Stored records
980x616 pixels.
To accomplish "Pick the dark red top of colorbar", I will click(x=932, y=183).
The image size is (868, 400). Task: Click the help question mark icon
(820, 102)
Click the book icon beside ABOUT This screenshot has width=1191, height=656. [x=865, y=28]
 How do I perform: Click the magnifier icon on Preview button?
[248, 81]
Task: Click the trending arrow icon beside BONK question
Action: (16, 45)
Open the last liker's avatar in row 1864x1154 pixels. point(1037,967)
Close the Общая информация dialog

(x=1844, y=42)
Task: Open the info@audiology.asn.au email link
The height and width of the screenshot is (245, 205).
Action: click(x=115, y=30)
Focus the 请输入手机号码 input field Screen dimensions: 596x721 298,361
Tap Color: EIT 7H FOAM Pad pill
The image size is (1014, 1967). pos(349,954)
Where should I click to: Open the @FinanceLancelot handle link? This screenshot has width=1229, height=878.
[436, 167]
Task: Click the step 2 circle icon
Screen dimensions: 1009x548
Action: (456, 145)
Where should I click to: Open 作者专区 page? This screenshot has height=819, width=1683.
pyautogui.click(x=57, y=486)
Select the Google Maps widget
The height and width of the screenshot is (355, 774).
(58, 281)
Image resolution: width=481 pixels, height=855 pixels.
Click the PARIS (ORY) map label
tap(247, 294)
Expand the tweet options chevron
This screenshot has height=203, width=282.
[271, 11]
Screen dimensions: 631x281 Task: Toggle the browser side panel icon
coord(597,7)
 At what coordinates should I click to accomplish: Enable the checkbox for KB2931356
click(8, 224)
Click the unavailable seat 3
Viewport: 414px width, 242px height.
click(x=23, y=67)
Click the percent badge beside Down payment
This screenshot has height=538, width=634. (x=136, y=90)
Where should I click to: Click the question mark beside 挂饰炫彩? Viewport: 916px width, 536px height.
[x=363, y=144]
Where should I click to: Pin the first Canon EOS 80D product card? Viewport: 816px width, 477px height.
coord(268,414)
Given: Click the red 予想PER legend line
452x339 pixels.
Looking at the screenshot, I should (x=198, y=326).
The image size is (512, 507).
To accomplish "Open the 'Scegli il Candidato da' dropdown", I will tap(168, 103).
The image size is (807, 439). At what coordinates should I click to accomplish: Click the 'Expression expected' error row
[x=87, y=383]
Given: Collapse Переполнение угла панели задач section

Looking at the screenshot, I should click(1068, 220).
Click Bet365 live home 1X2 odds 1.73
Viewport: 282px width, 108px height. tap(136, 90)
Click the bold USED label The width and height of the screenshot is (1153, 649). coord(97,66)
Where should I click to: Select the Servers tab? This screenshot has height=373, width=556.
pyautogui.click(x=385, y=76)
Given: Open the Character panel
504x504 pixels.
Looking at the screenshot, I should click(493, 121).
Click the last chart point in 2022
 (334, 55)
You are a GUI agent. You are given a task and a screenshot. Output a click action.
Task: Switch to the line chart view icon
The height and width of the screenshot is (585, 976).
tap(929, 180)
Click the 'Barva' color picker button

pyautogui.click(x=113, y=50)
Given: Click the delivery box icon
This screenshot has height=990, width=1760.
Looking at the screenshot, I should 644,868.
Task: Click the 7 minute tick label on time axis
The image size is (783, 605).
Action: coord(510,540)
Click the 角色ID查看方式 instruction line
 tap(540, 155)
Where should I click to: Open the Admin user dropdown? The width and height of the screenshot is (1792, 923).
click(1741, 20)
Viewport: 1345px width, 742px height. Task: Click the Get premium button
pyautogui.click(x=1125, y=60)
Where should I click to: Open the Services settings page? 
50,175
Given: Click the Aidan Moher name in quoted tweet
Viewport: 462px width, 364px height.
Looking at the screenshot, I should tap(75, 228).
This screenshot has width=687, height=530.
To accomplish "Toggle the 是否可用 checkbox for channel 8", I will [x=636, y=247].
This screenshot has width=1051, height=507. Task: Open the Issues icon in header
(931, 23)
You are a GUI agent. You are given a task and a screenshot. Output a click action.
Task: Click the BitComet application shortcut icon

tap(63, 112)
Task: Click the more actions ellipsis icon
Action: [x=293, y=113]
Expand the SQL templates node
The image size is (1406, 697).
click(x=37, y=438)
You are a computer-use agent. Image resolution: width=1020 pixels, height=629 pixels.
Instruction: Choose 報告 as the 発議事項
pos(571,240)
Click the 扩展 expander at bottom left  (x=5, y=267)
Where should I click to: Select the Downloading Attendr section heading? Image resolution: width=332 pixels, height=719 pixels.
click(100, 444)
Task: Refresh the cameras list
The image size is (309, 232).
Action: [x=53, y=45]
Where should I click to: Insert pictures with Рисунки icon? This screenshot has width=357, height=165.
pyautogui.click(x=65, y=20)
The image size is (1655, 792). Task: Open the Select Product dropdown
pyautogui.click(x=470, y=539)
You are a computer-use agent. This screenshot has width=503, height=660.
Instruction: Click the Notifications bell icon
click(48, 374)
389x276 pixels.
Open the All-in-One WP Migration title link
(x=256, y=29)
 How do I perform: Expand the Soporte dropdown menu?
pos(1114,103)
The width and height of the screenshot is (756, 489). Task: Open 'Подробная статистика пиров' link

#### REQUIRED ACTION
Please go through the data above and copy each line that has the word "computer".

#### EXERCISE OUTPUT
You are a computer-use agent. Image resolution: width=1020 pixels, height=629 pixels.
You are a computer-use agent. This screenshot has width=503, height=660.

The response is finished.